*Exercise requirements*: In the listing below, find the line containing "You are a computer-use" and the line containing "Instruction: Check Execute". Repeat exactly those two lines and every line between them, nothing more.

*Data under study*:
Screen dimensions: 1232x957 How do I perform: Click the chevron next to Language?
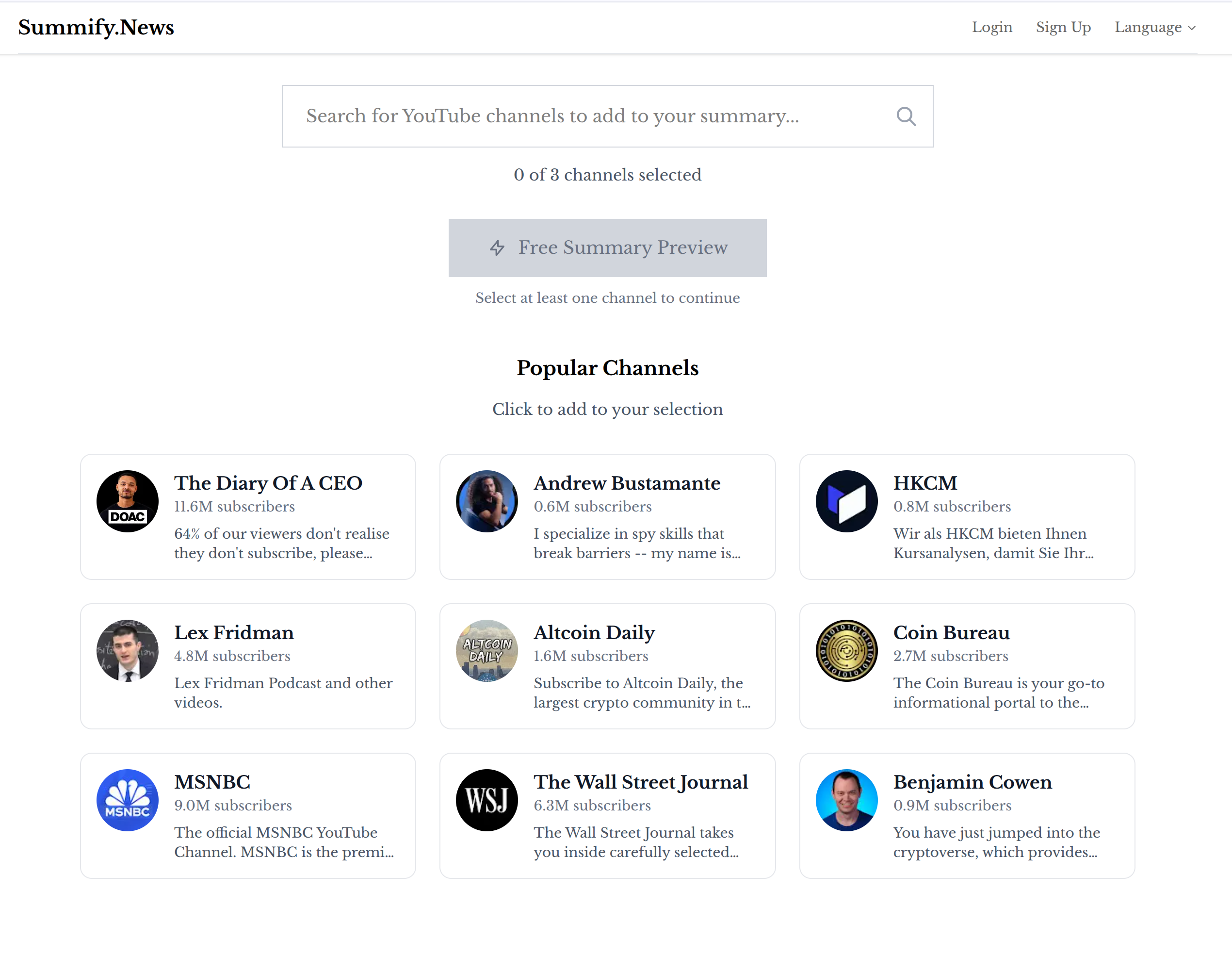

--

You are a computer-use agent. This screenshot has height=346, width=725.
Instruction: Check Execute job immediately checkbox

--

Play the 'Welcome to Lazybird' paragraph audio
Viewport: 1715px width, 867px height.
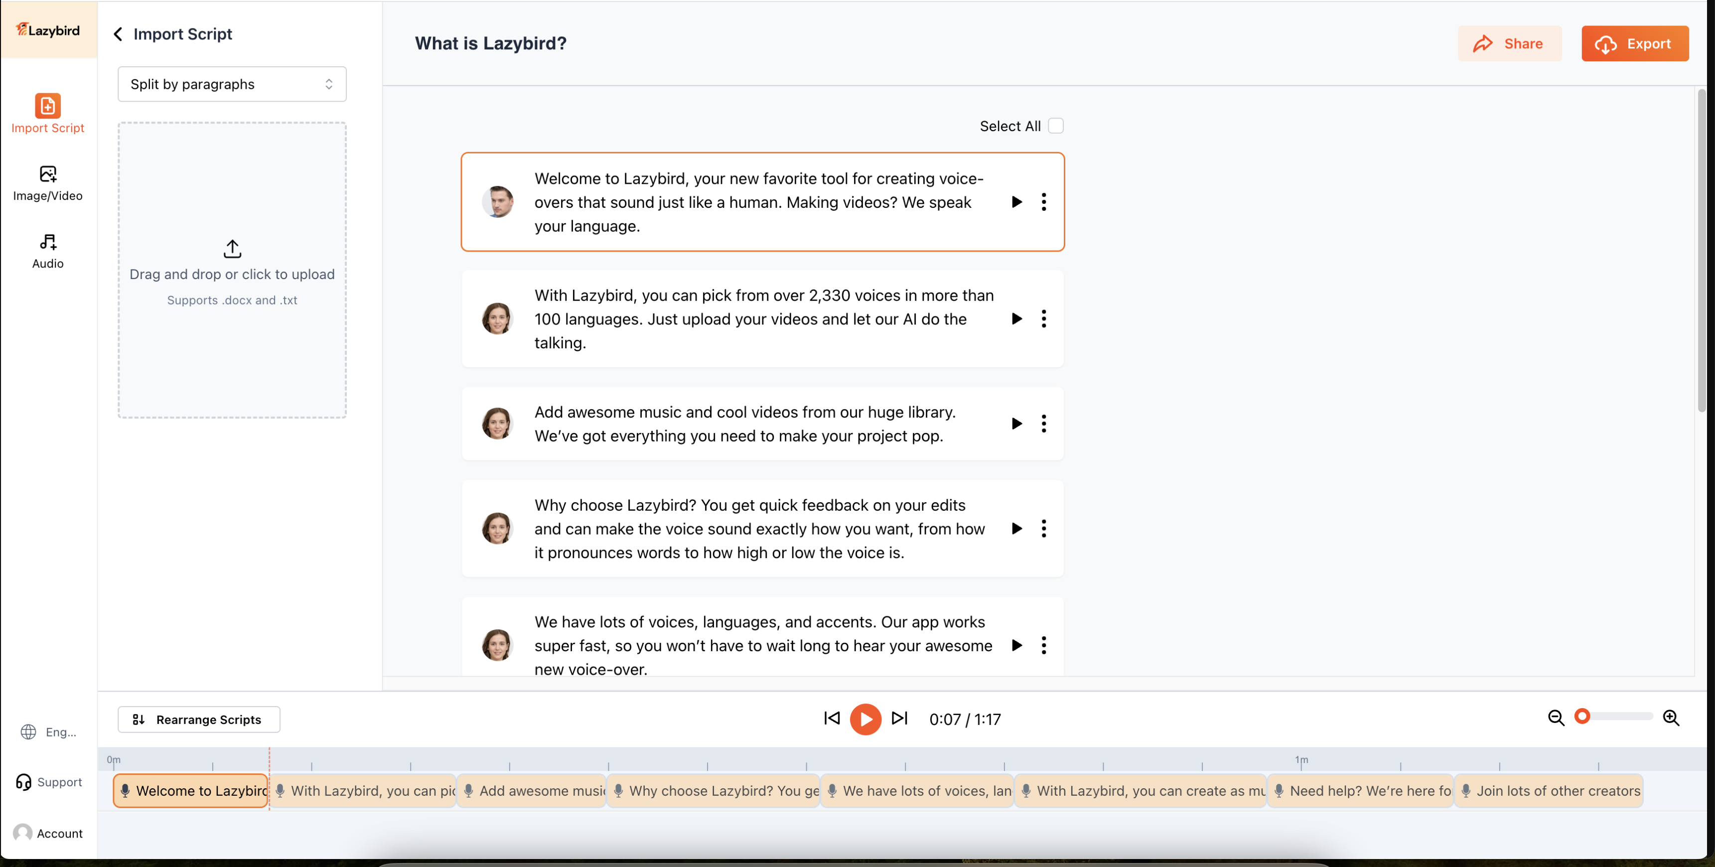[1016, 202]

*Response area*:
You are a computer-use agent. This screenshot has height=346, width=725.
Instruction: Check Execute job immediately checkbox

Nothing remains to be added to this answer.